3. | With respect to your third matter regarding whether the Investor PowerPoint presentation(s) attached as Exhibit 99.2 to the Current Reports on Form 8-K, and the Form 8-K/A (collectively, the “Investor PowerPoint”) filed on January 31, 2022 and February 1, 2022, were prepared and filed in violation of Section 5(b)(1) of the Securities Act of 1933, as amended (the “Act”). The Company’s position is that they are not Free Writing Prospectuses (“FWP”), and no such violation occurred, as is more fully explained below: |
The communications set forth in the Investor PowerPoint is an exempt communication from Section 5(b)(1) of the Act, and is excluded from the definition of FWP, because it is “a written communication used in reliance on Rule 163B … of the Act,” which was adopted by the Commission in 2019. See, 17 C.F.R. § 230.405 and 17 C.F.R. § 230.163B.

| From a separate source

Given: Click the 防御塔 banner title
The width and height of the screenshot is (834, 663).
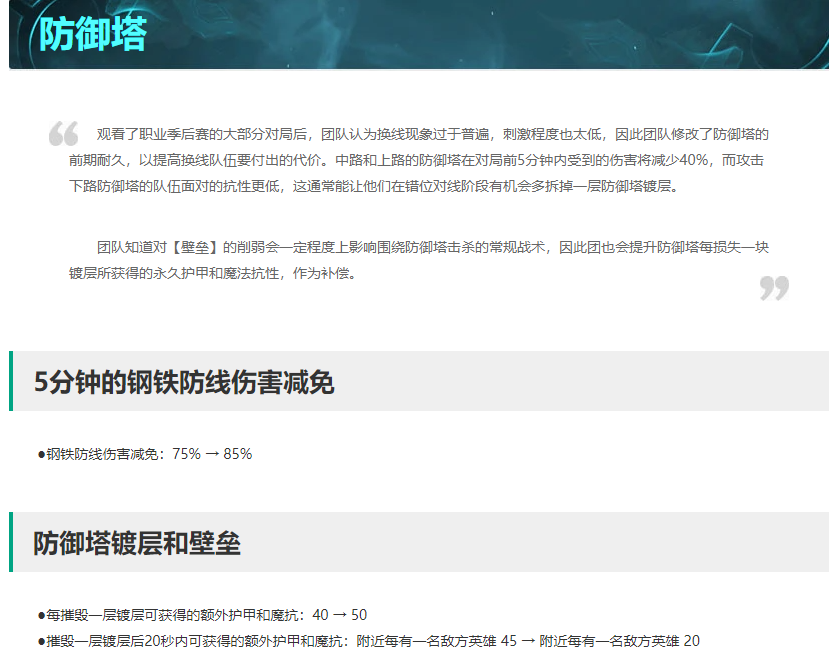Looking at the screenshot, I should pos(93,34).
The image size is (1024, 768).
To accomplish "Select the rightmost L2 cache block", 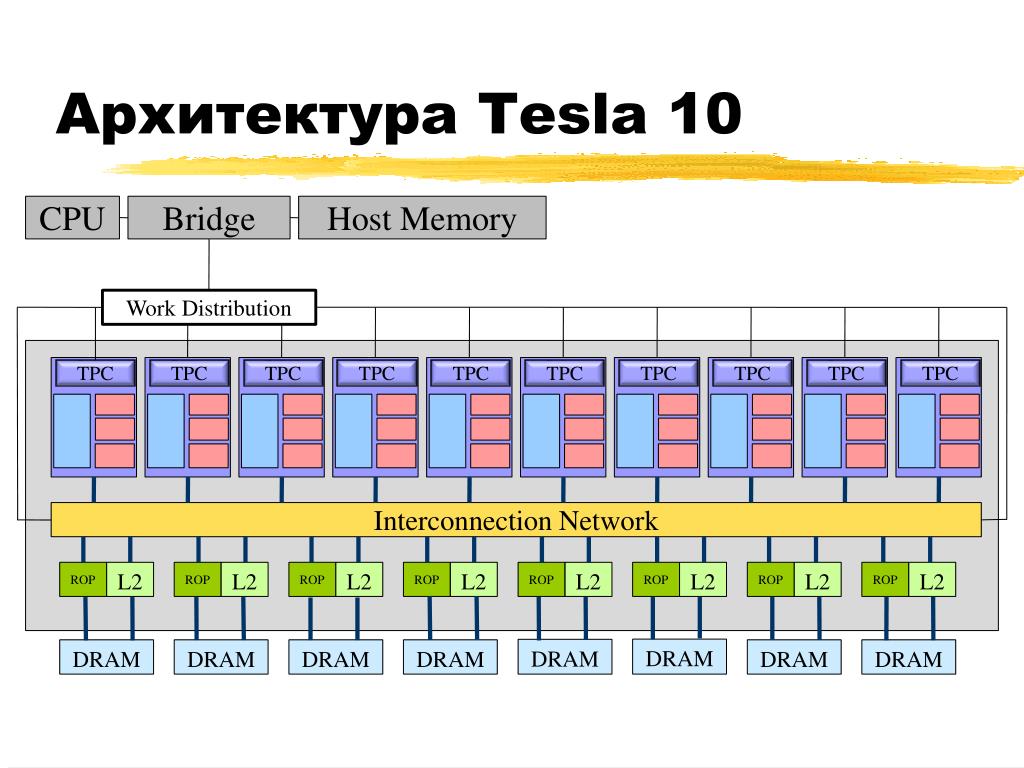I will tap(932, 579).
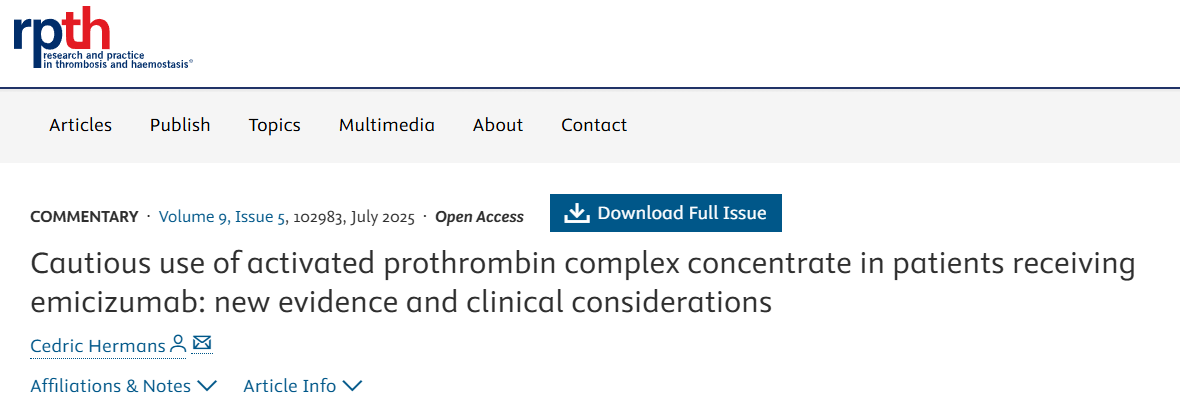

Specifically, Rule 163B exempts from both Section 5(b)(1) of the Act, and the definition of FWP, communications “made with potential investors that are, or that an issuer or person authorized to act on its behalf reasonably believes the party are: (1) Qualified institutional buyers, as defined in § 230.144A; or (2) Institutions that are accredited investors, as defined in §§ 230.501(a)(1), (a)(2), (a)(3), (a)(7), (a)(8), (a)(9), (a)(12), or (a)(13)” either prior to or following the filing of a registration statement, in order to determine whether such potential investors may have an interest in a contemplated securities offering. The Investor PowerPoint qualifies under Rule 163B because the Company, and its authorized representatives, intentionally targeted qualified institutional buyers (“QIB”) and institutions that are accredited investors (“IAI”) with its electronic meetings and presentations to potential investors where it utilized the Investor PowerPoint. Pursuant to the standard set forth in the Commission’s adopting release of Rule 163B, the Company had a reasonable belief as to the QIB and IAI status of its targeted investors. Release No. 33-10699, File No. S7-01-19; 84 FR 53011-01. In line with the SEC’s guidance in that release, the Issuer’s decision to use the Investor PowerPoint in its electronic communications with potential investors was a “method[ ] that [was] cost-effective but appropriate in light of the facts and circumstances of [its] contemplated offering and each potential investor.” Id.
Further, the Company decided to attach the Investor PowerPoint to its recently filed Form 8-K and Form 8-K/A, as amended, under Item 7.01 (Regulation FD) because, as a public reporting company currently listed on the OTCQX, it has had a historical pattern and practice of filing Current Reports on Form 8-K to attach the various PowerPoint presentations about the business of the Company that it has presented to third-parties in the past from time to time. In addition, the furnishing of the Investor PowerPoint as an exhibit to a Form 8-K under Item 7.01 is in line with the Commission’s guidance in its Rule 163B adopting release.
If the responses in 1 and 2 above are acceptable, we will include in the Company’s Pre-Effective Amendment No. 2 to its Registration Statement on Form S-1. We remain available to further discuss these items with you in an effort to resolve any remaining items and proceed with having the Registration Statement declared effective as soon as possible.